When is Financial Coaching NOT about the Money? When it's about the Family.

Updated: Jul 10, 2021

Over this weekend I managed to spend an afternoon with my newest Niece, H. My brother and sister-in-law are some of the nicest people that you would ever meet. They run a few very successful businesses that my sis-in-law built up before she met my brother-in-law; and they continue to run them together now. Their daughter is now 11 weeks old on Monday, and she is lovely. A tiny, squashable adorable human being, she reminds me of Rosalind when she was first born.


But sadly, H has not had the easiest birth or first quarter of life. She suffers terribly with silent reflux, unable to eat without getting acid that reverberates back up into her throat along with a tongue tie (the operation for which has already failed twice) and the inability to sleep without being held upright by my sister-in-law. It’s safe to say that they are KNACKERED. Totally and utterly spent, their emotional batteries are running on empty and then some.


I asked my sister-in-law how she (not the baby) was doing when we finally got some sis-sis bonding time together and she broke. She couldn’t keep up the “new mum” façade any longer and told me that she wasn’t managing. I guess you could say there was a sense of failure about her.


The interesting thing about this revelation is not that my sis-in-law felt like a failure as a new mum (I think we all do, on many levels, for different reasons), but that the sense of failure doesn't just focus on parenthood – it pervades into other areas of our lives - leaving us, as a parents feeling like we fail as a businesswomen, as a modern feminists; on top of already feeling like we fail at being the mums we wanted to be.


The reasons for those feelings are simple – but the weight of them are heavy to carry alone: balancing what we want, with what we feel we have to do.


Now the reason that I share this personal story with you is that my sister-in-law is, quite literally, one of the most successful businesswomen that I know. I admire her greatly. But I don't think she feels successful. I suspect she doesn’t feel like she deserves admiration.

--- Stored data ---
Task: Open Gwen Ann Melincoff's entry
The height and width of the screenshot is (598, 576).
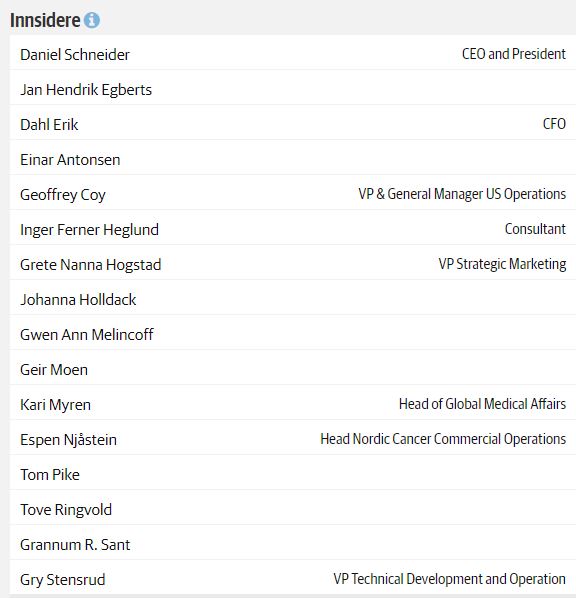Action: pyautogui.click(x=293, y=333)
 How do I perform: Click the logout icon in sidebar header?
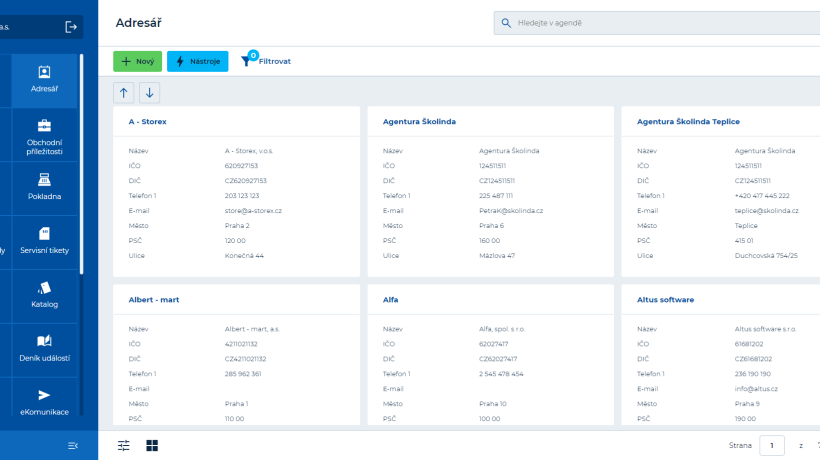(71, 27)
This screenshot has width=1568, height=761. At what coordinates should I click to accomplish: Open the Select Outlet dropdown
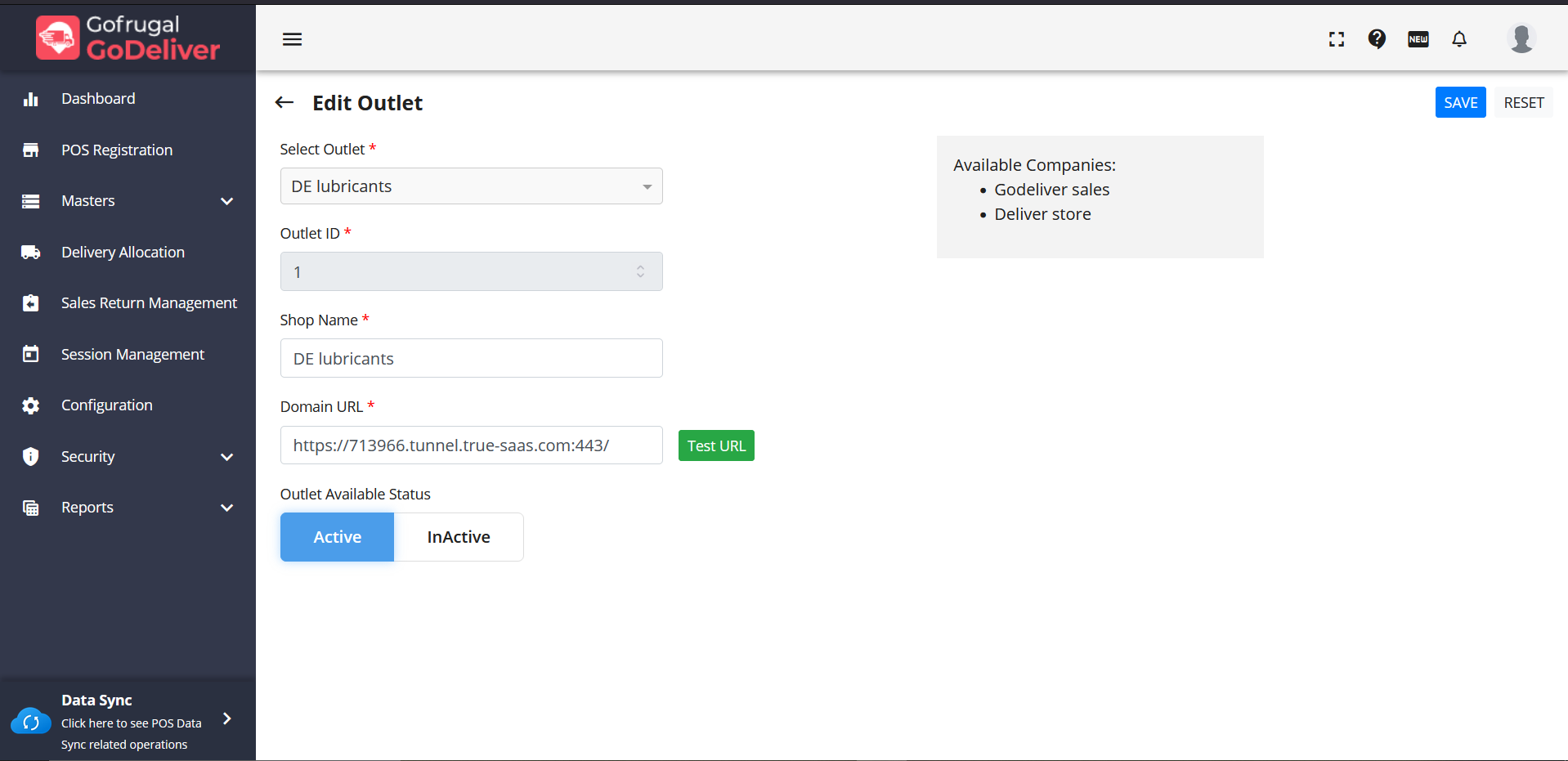(x=471, y=186)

--- The task ---
For the post on financial coaching and family, say whether each statement agrees with the text, answering yes or no and quoting the words that decide it: 1. The operation for the baby's tongue tie has failed twice. 2. The sister-in-law told the writer that she was managing. 3. The writer thinks the sister-in-law feels successful. The records are not needed for this work.

--- Task response ---
1. Yes: "the operation for which has already failed twice"
2. No: "told me that she wasn’t managing"
3. No: "But I don't think she feels successful."